§ **What you have to do**
Please, from the entries below, transcribe exactly the lines that begin at the line with "The image size" and end at the line with "Where should I", without the pictures.

Start of Materials provided

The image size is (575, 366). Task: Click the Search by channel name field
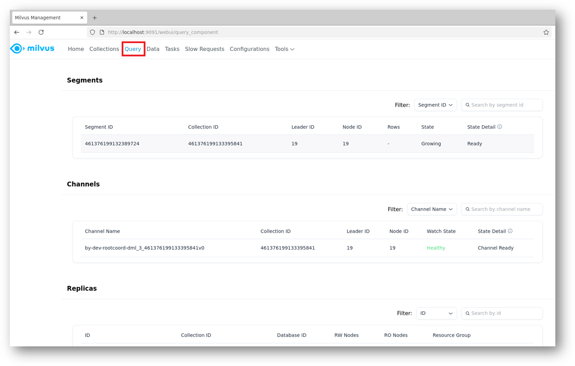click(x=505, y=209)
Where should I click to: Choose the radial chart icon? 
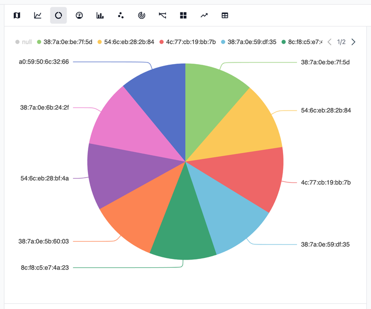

End of Materials provided
Start of Materials provided

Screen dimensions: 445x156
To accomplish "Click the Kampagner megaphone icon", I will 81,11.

End of Materials provided

§ **Response for this exercise**
The image size is (575, 366). Task: Click the Search by channel name field
click(x=505, y=209)
Where should I click to: Choose the radial chart icon? 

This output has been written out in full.